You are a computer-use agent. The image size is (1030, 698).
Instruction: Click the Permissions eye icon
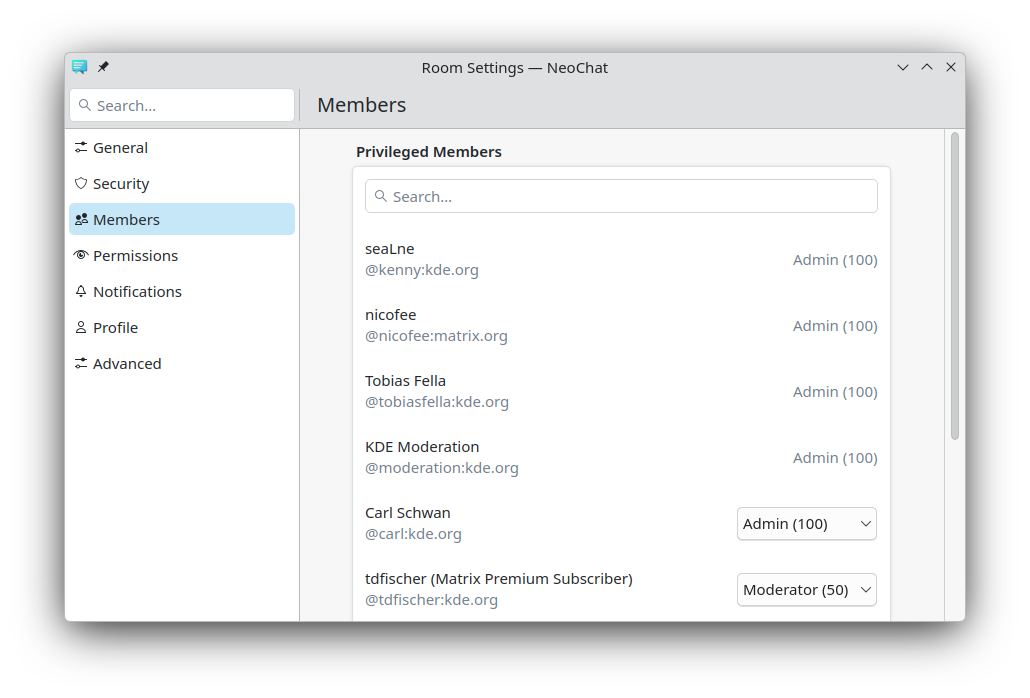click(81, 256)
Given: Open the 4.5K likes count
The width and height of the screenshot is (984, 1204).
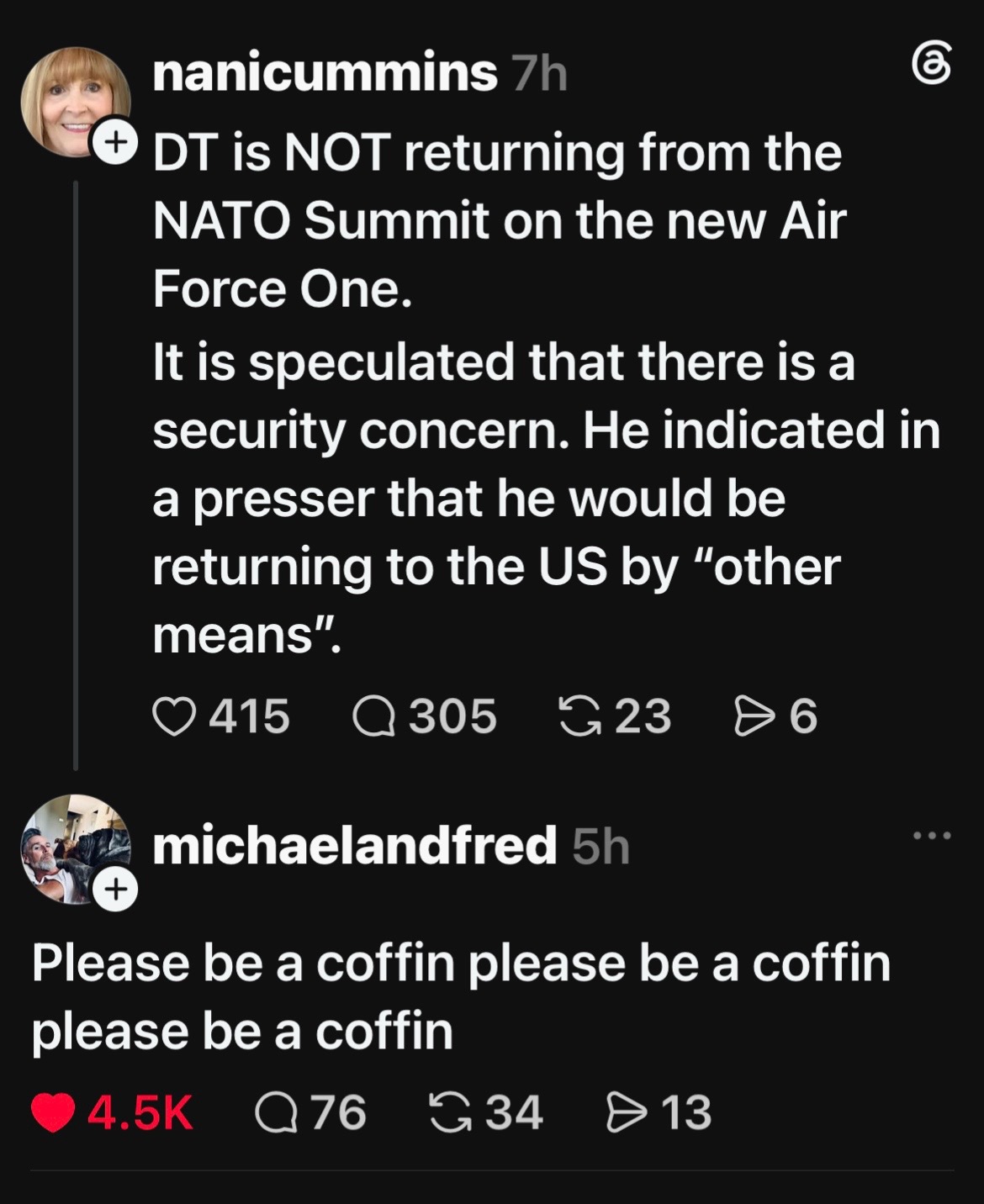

--

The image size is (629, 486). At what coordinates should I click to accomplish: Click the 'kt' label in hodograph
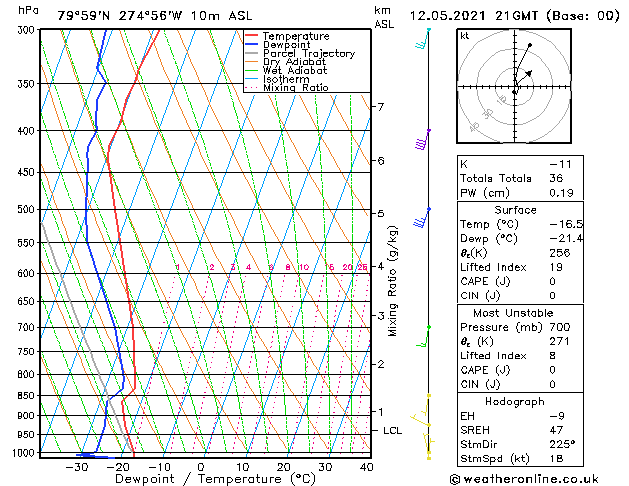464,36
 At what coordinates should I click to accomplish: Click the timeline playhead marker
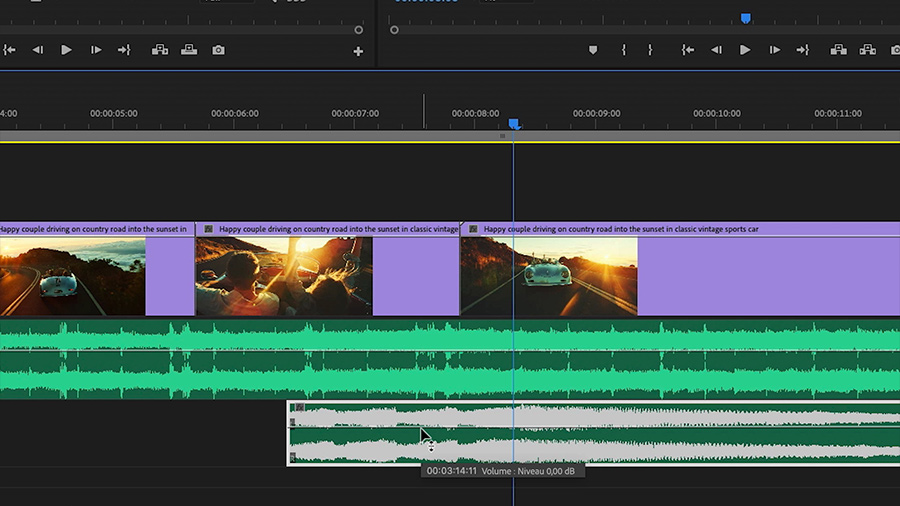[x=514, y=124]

▶ What to produce: Copy exactly the lines of the listing above between the one holding "You are a computer-use" and the one holding "The width and", inclusive; omit all pictures.

▶ Reply to the exercise:
You are a computer-use agent. The image size is (1030, 698).
Instruction: Click the Permissions eye icon
click(81, 256)
Given: Open the 4.5K likes count
The width and height of the screenshot is (984, 1204).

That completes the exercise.